Catherine Schaff-Stump Presents a Dark Family Saga Set in Dante’s Inferno

Catherine Schaff-Stump

In a recent virtual event, host Terri LeBlanc of Swamp Fox Bookstore in Marion, Iowa, was running down author Catherine Schaff-Stump’s career as an indie author.

“She writes fantasy for children and adults. She writes funny stories, dark stories—this last one’s pretty dark, Catherine.”

“Yeah, it is,” the author agreed with a big smile.

How dark? Well, The Wrath of Horus, the third book in her Klaereon Scroll series, is set in the bucolic environs of . . . Dante’s Inferno.

Pretty dark, indeed. Dark enough, in fact, that the book carries a warning up front about the content.

Schaff-Stump, who teaches English at Kirkwood Community College, is also the author of the middle grade Abigail Rath Versus series (in which a monster-fighting teen first learns her skills from the monster movies her dad stars in) as well as an ongoing serial, The Autumn Warrior and the Ice Sword, unfolding on the Kindle Vella platform.

But the January 12 event for Swamp Fox Bookstore (which you can watch on Facebook) focused on The Wrath of Horus. The Klaereon Scroll series is, as Schaff-Stump put it in the interview, “a gothic series of books which follows five generations of a family of binders. They have contracts with Egyptian gods, and they have to fight these gods when they hit the age of 16. If they lose, the god gets to control them and enslave them; if they win, they get to kind of control the gods. And there’s all sorts of cosmology underneath this, which is basically about the gods living up to their potential, the Klaereons living up to their potential. . . . This is this big, giant family saga with dark overtones and deities and stuff.”

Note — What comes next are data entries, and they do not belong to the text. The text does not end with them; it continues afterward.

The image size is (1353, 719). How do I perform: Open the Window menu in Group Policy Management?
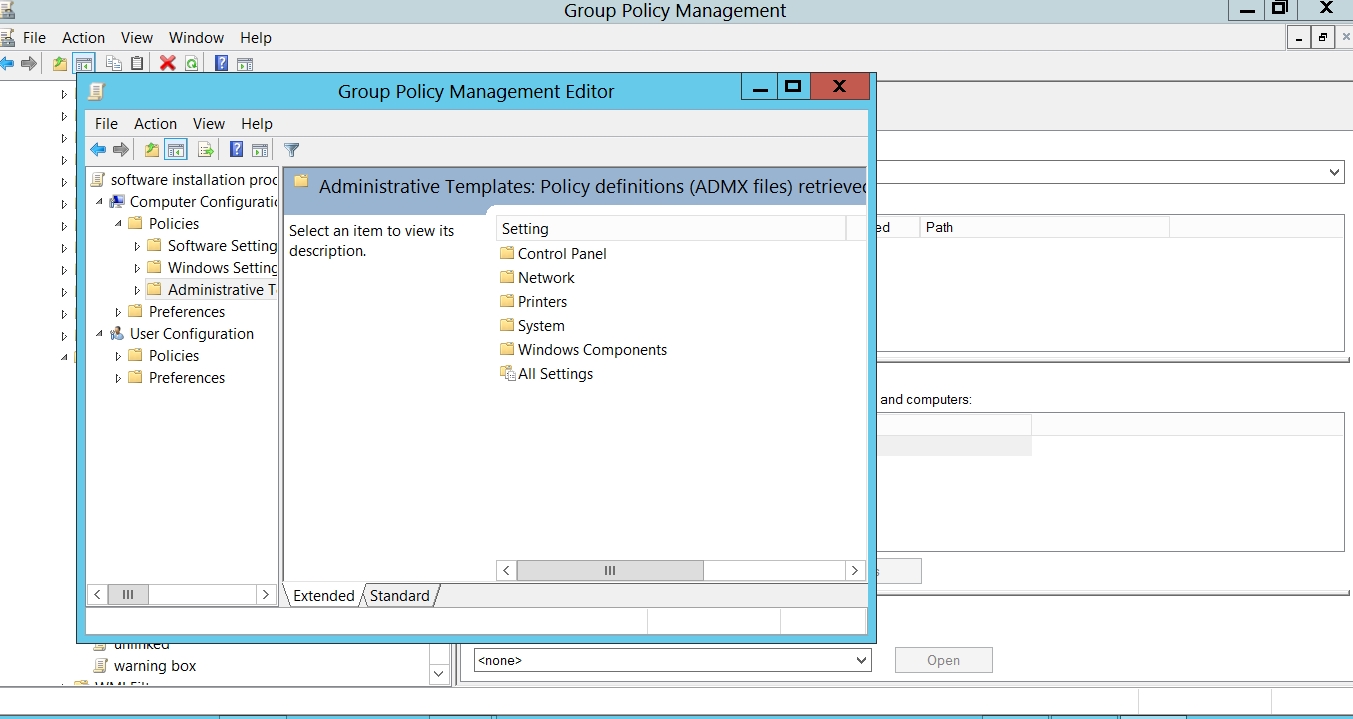tap(196, 38)
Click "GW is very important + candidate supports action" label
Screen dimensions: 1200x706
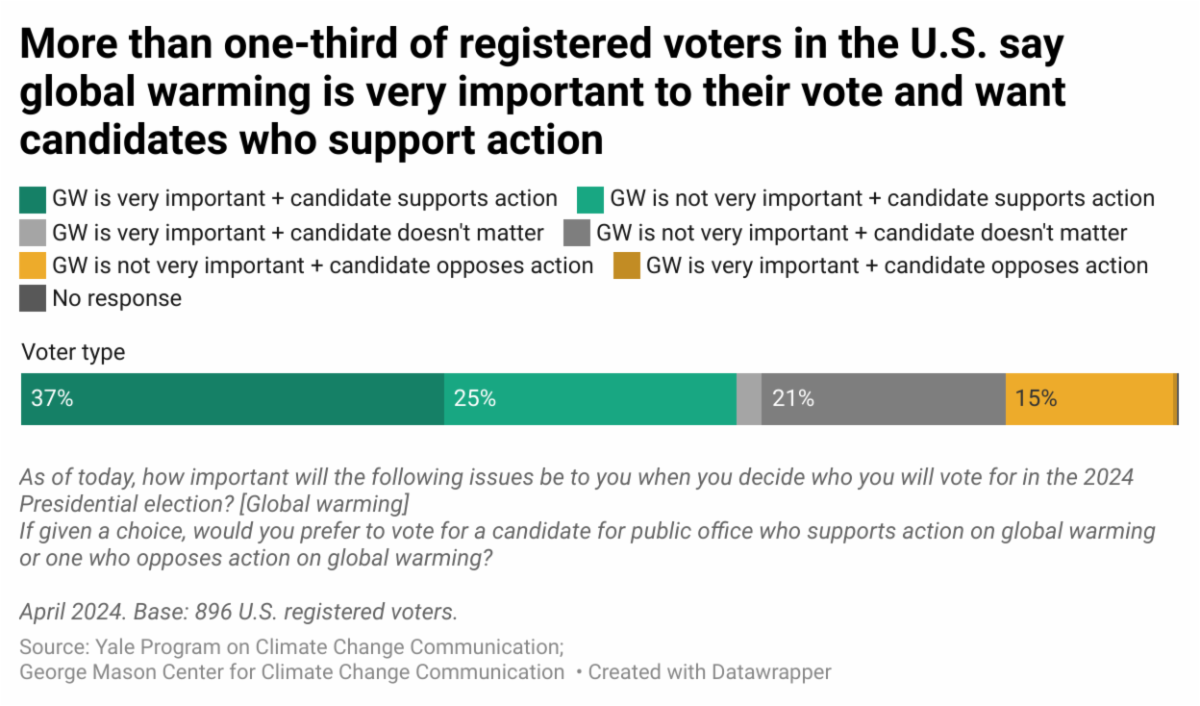click(x=305, y=199)
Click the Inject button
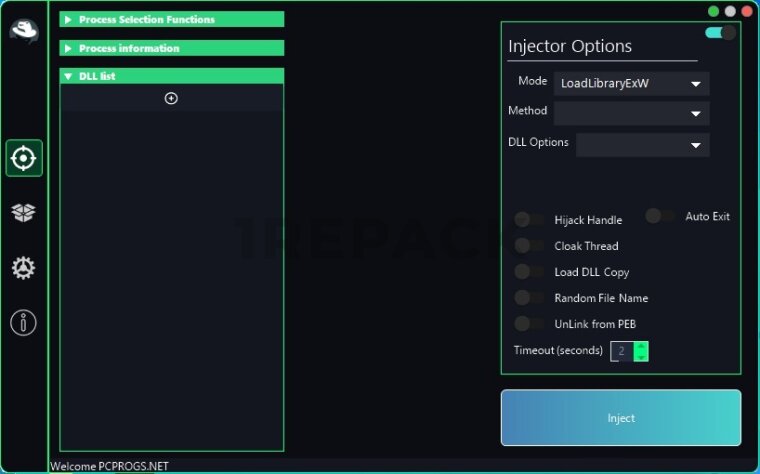This screenshot has height=474, width=760. (x=621, y=418)
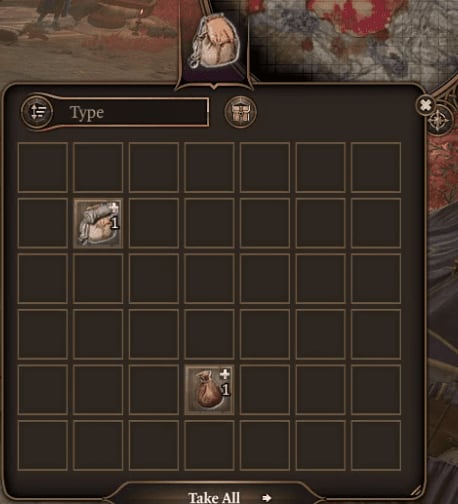Select the bottom-right empty inventory slot
This screenshot has height=504, width=458.
(x=376, y=445)
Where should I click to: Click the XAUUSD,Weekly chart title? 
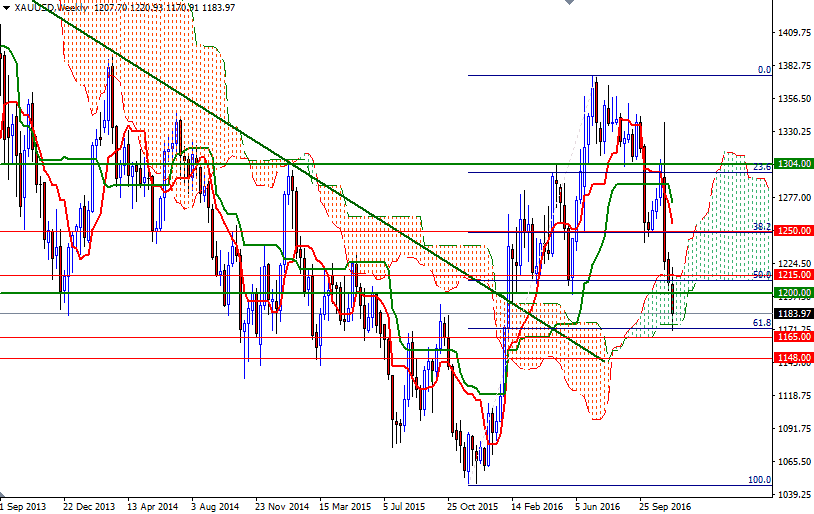[46, 8]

The new novel is about the second generation of the binders, and the darkness on display comes from Schaff-Stump’s own experience over the course of writing the book. She began the novel in 2019, a year during which she had what she called “some fake heart trouble. We spent the summer of 2019 wondering if I had a heart problem. Nothing sobers you up as much as thinking, ‘Oh, this might be it. I might get a pacemaker, and this might be the beginning of the end.’”

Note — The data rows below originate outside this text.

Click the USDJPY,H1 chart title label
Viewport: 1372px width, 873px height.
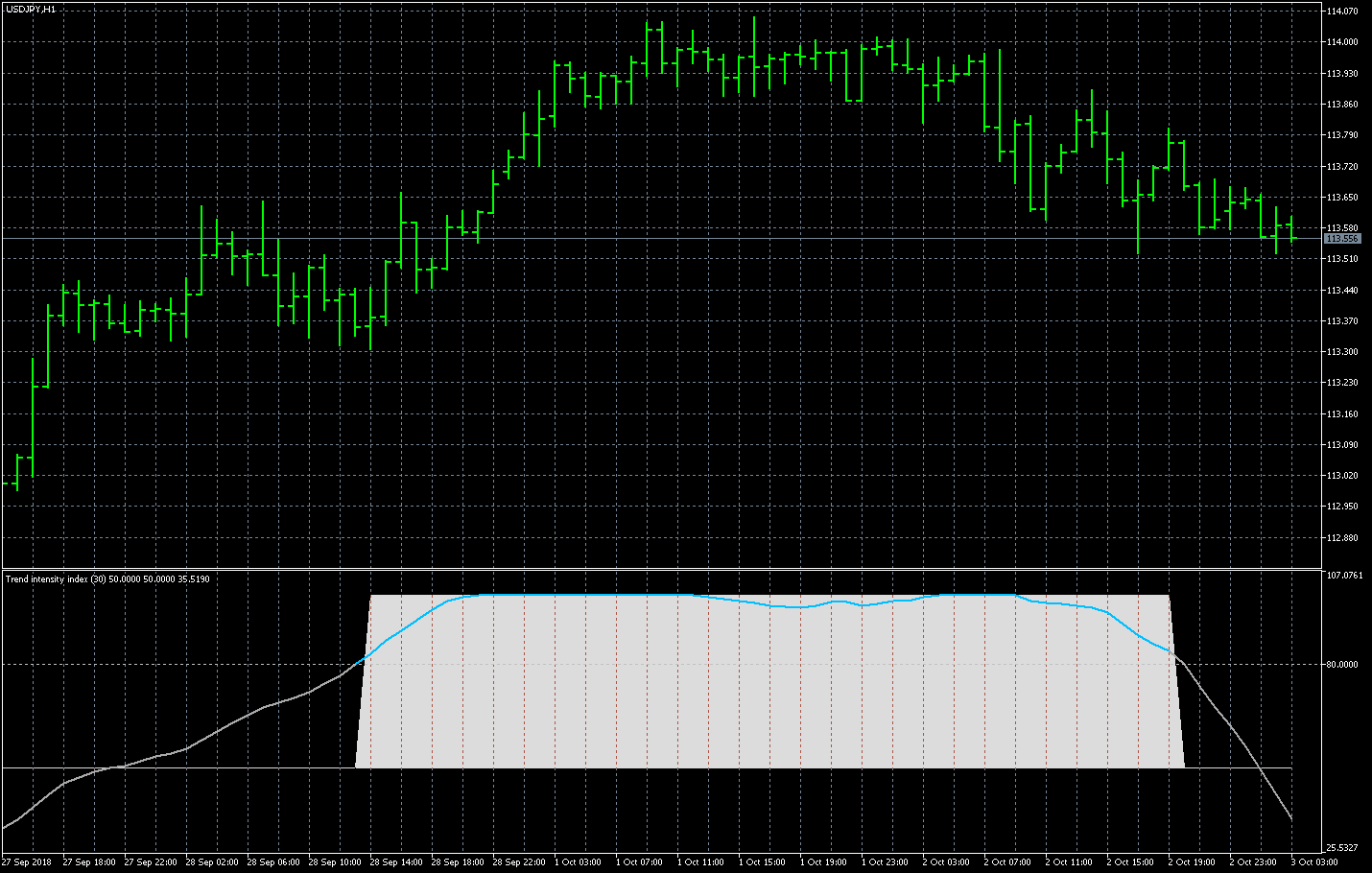pos(31,10)
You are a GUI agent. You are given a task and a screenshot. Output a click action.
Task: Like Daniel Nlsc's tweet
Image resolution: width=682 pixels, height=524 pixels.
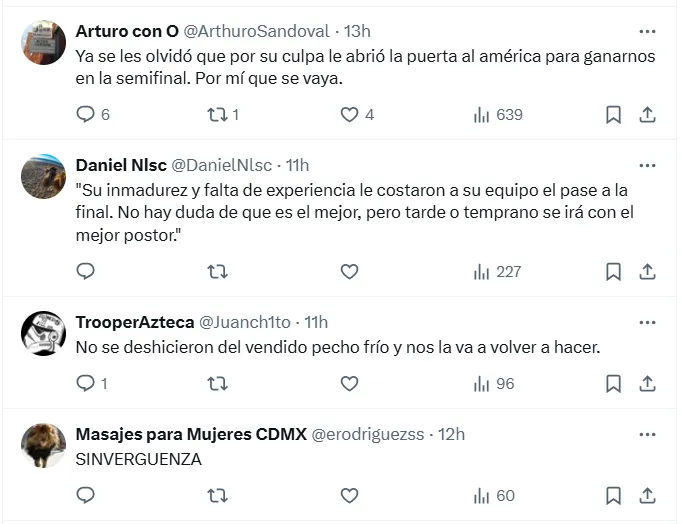(x=349, y=271)
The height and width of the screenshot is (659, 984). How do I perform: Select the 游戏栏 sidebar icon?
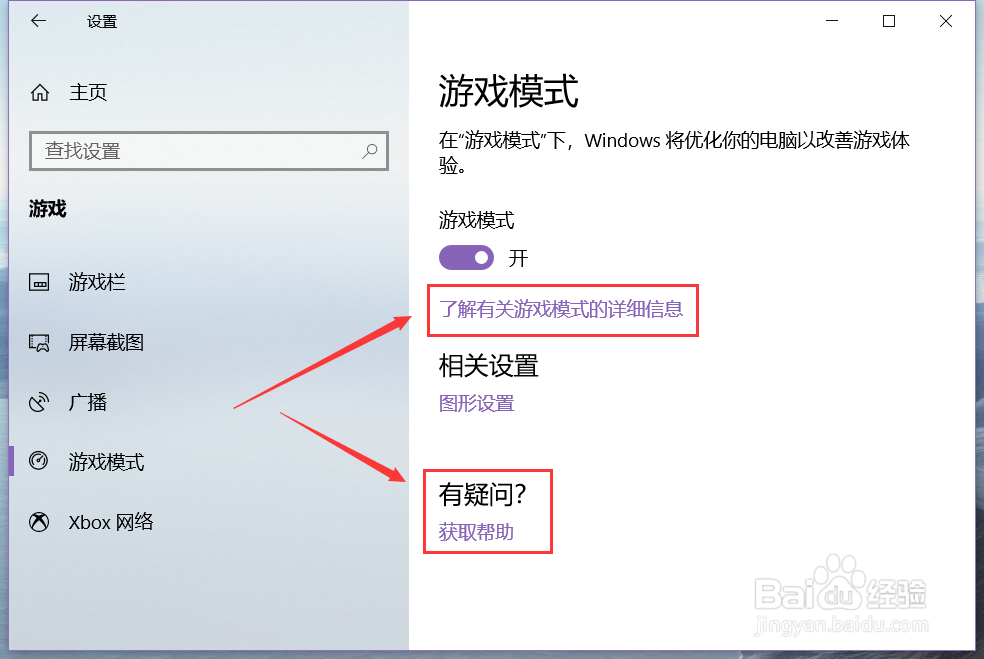coord(40,282)
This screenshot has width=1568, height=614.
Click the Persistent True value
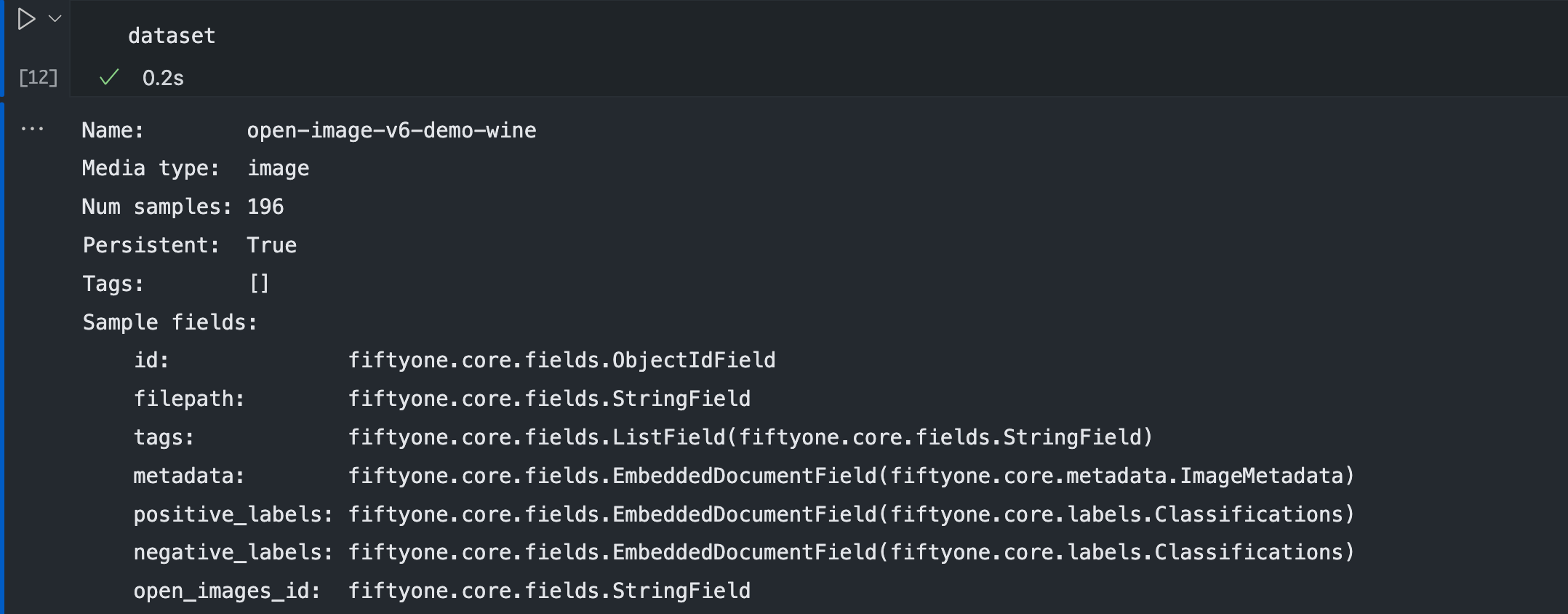coord(271,245)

In 2020, determined to “come back, and . . . come back big,” she joined a women’s horror writing group (“Those guys were dark, let me tell you.”), which included an Inferno scholar. “It occurred to me that one of the things I could do to these poor people is I could put them in Dante’s Inferno. . . . And, oh my god, you can’t send someone to Dante’s Inferno without horrible things happening.”

And then, we all know about the dark turn 2020 took. “Of course, the world turned to crap and a lot of us were channeling a lot of dark stuff.”

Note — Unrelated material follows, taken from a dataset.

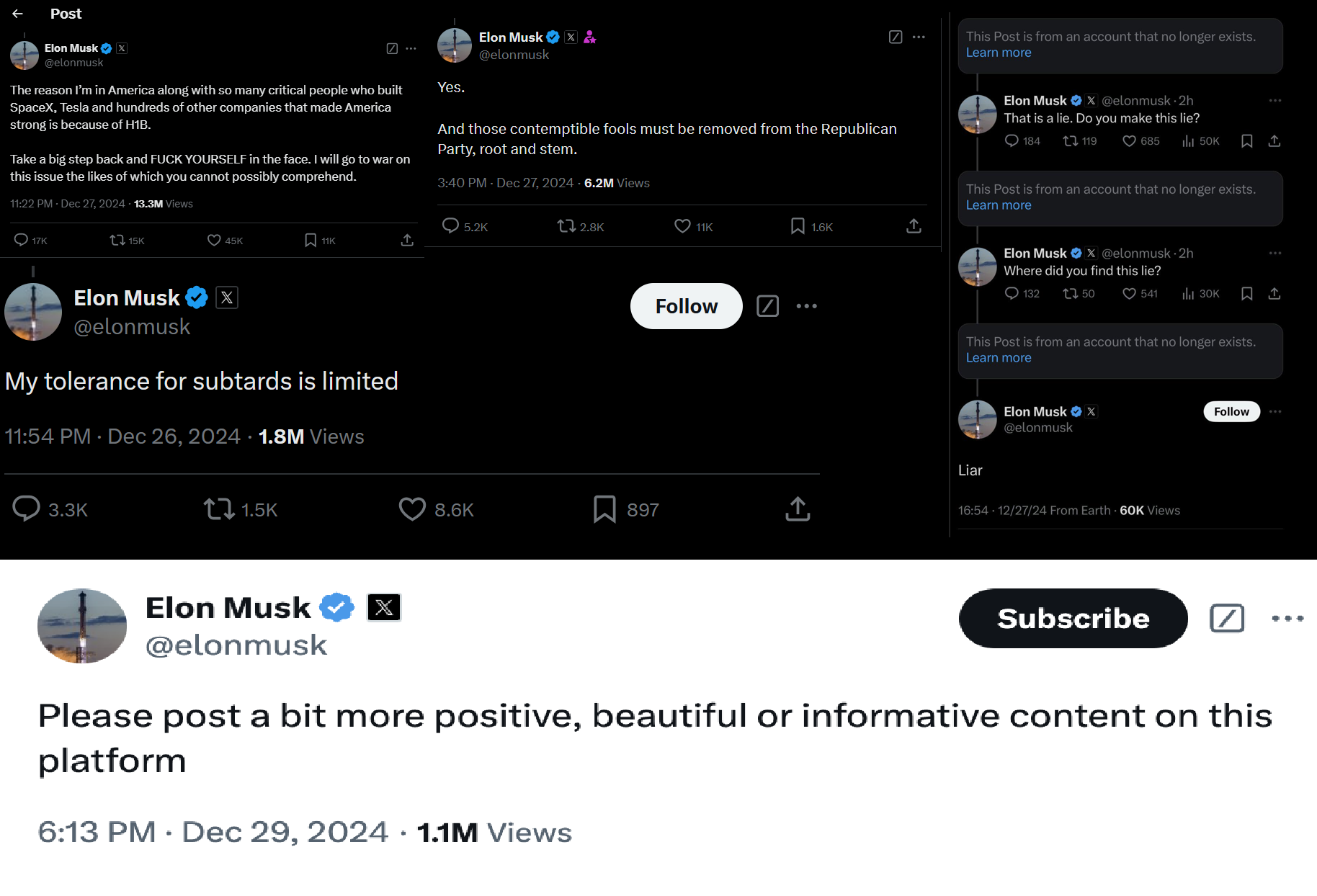
Task: Repost the tweet with 1.5K reposts
Action: point(218,509)
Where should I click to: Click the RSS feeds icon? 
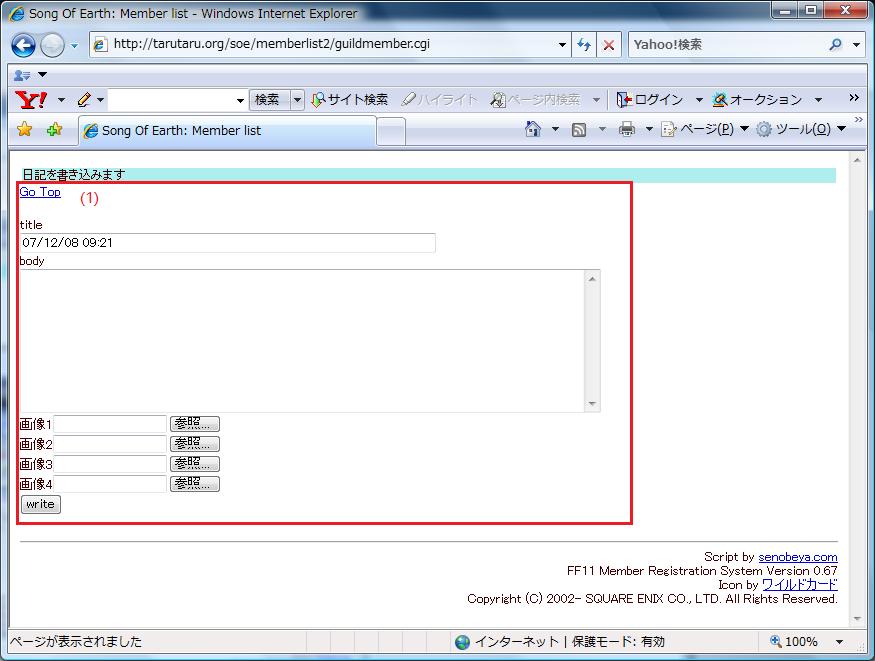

She suggested that the next book may be more upbeat. But for now, this book stands as it is, “full of trauma and really, kind of at the same time, my love letter to Dante and his most interesting poem.”

The passage that Schaff-Stump read delivered on the darkness. Her characters wage battle with Minos, who stands at the entrance to the second circle of Hell and dispatches souls to their appropriate punishment. He wraps his serpent tail around the sinners until the number of the tail’s encircling matches the number of the circle of Hell to which they are bound.

Schaff-Stump’s scene featuring Minos is violent, bloody, frightening, and involves a fair amount of eyeball plucking. Hell is not for the faint of heart, and it seems clear that The Wrath of Horus isn’t either.

After the online event wrapped, Schaff-Stump and I spoke for a few minutes by phone. During the event, she had mentioned that her serial adventure has an Iowa setting. As she put it to me, “If it’s not in Fairyland, it’s in Iowa.”

I asked if she considers herself an Iowa writer and what that might mean to her.

“Yeah, I am an Iowa writer,” she said without hesitation. “It’s inescapable that who you are and where you live will influence your writing.” From the language patterns to the moral choices of characters, she suggested, your home and experience will underpin your stories.

“My characters,” she said with a laugh, “have the traits we consider positive in the Midwest.”

On March 16, Schaff-Stump will read “Value,” a short story set in the world of the Klaereon Scroll series, on Story Hour (, a site devoted to livestream speculative fiction readings. The event starts at 9 p.m. and promises to be a good introduction to this indie author’s work.